Figure 1a compares the primary outcome of interest to clinicians, which is the number of individuals that achieve clinically significant weight loss (i.e., 5% or more reduction in body weight). We repeated the simulations for our behavioral analytics framework and the adaptive heuristic under different constraints on the total number of clinical visits that could be allocated. The x-axis of Figure 1a is the average number of clinical visits provided to individuals. The horizontal line at 18 is the number of individuals who achieved 5% weight loss in the actual mDPP trial, in which each individual received 7 clinical visits. Figure 1a shows that all forms of behavioral analytics program and adaptive heuristic program designs outperform the “do nothing” policy.

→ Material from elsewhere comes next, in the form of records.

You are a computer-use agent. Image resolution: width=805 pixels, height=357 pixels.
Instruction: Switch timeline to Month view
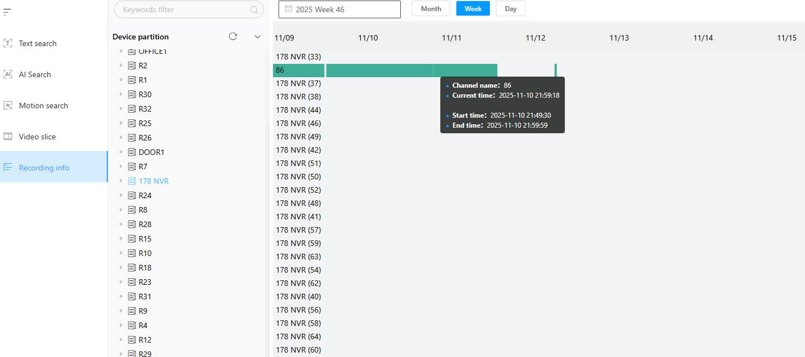click(x=431, y=9)
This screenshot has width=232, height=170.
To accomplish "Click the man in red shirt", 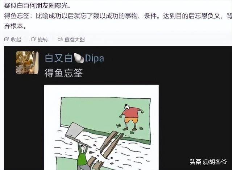I will click(131, 117).
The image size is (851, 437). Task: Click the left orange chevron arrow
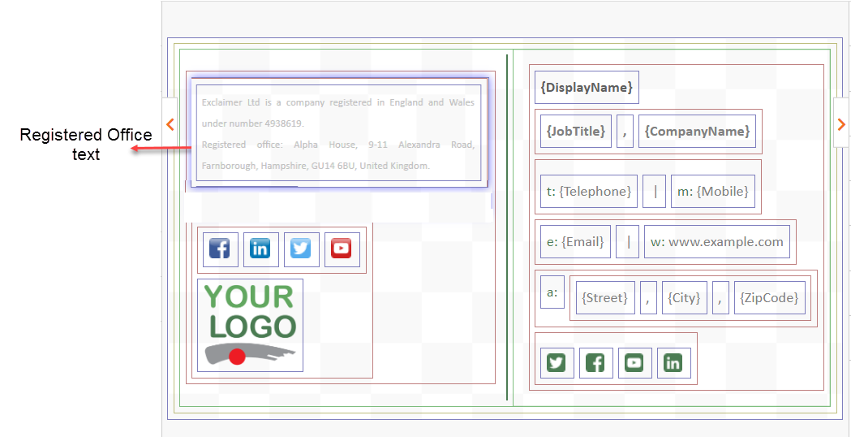pos(170,124)
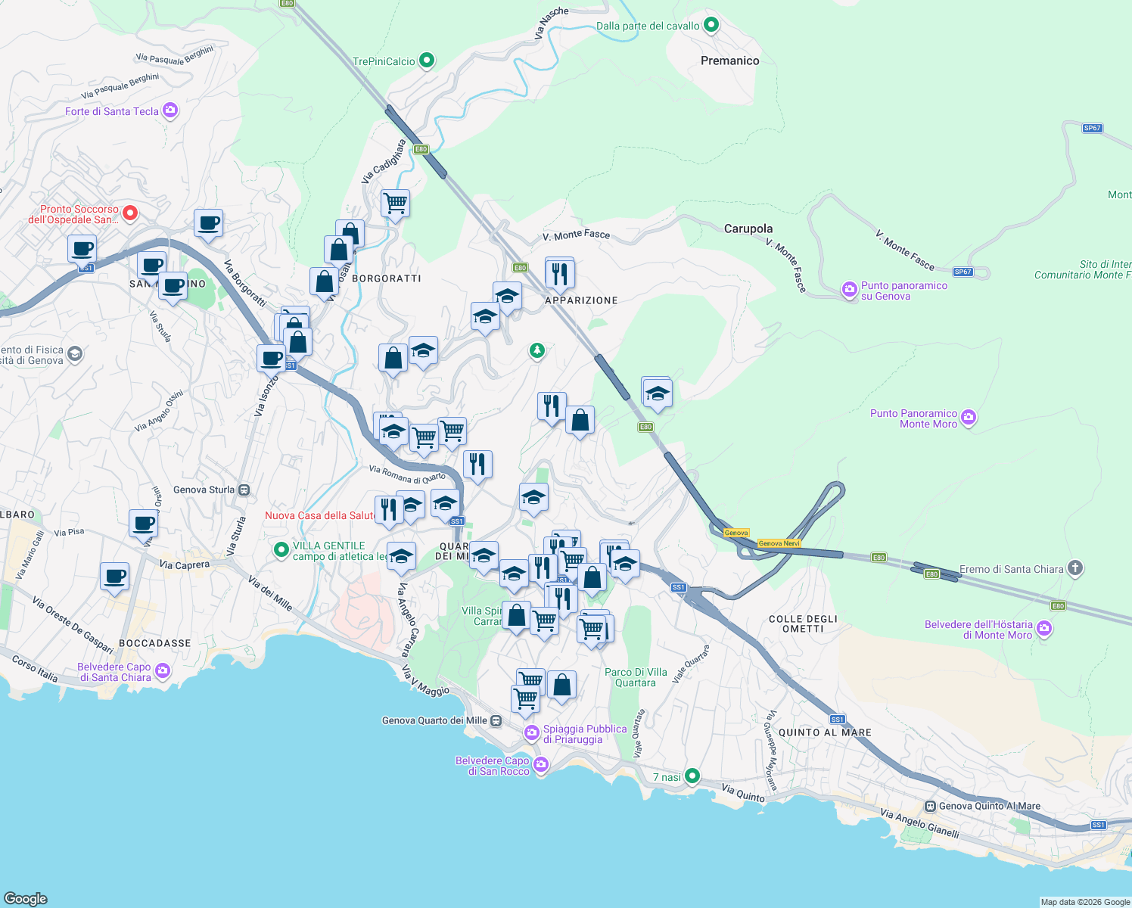Viewport: 1132px width, 908px height.
Task: Click the 7 nasi green marker near Via Quinto
Action: (692, 776)
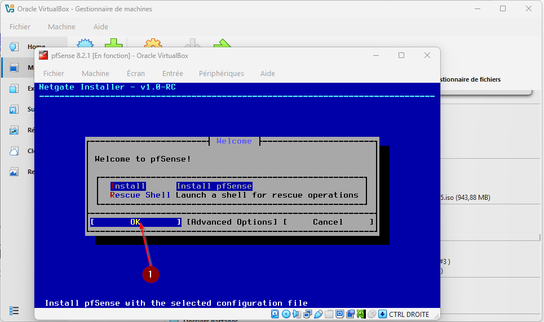Open the Écran menu in the pfSense window

click(135, 73)
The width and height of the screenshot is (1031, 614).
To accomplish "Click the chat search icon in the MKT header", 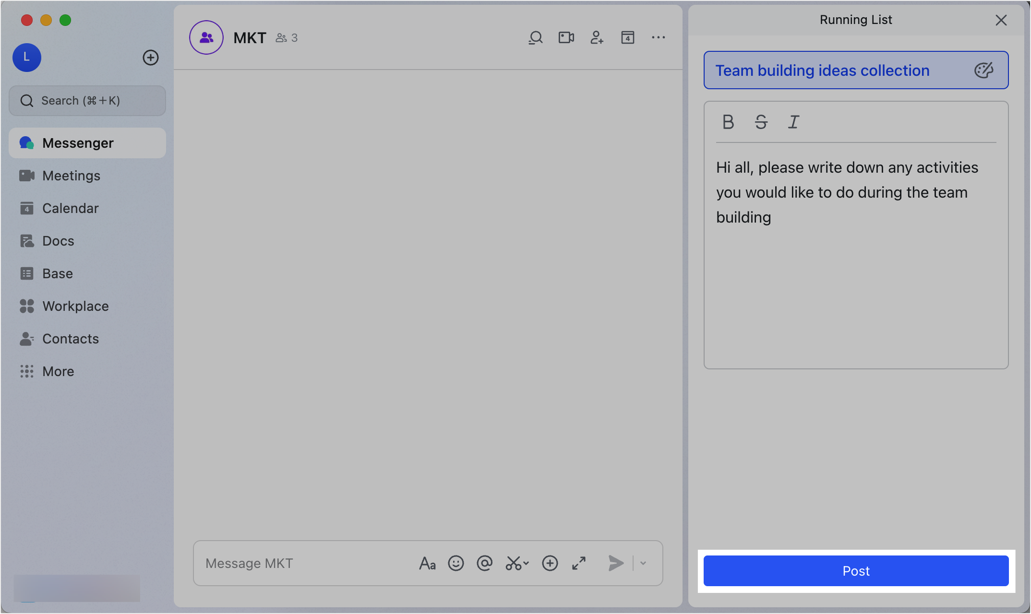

Furthermore, our behavioral analytics approach and the adaptive heuristic achieve results comparable to the original mDPP program design but with significantly less resources (i.e., less clinical visits). The simulations predict that using our behavioral analytics approach in which ABMA has a step (25) or time-varying hinge loss (27) to design the weight loss program can provide health outcomes comparable to current clinical practice while using only 40-60% of the resources (i.e., clinical visits) of current practice. In contrast, the adaptive heuristic would require 80-95% of resources (i.e., clinical visits) to attain health outcomes comparable to current clinical practice. This suggests that appropriate choice of the loss function for ABMA, as part of behavioral analytics approach, to personalize the design of a weight loss program could increase capacity (in terms of the number of individuals participating in the program for a fixed cost) by up to 60%, while achieving comparable health outcomes.

Figure 1.

Figure 1

(a) Comparison of different program design methods with respect to number of successful individuals (i.e., lost 5% or more body weight)

(b) Comparison of different program design methods with respect to the percent weight lost by unsuccessful individuals (i.e., lost less than 5% body weight)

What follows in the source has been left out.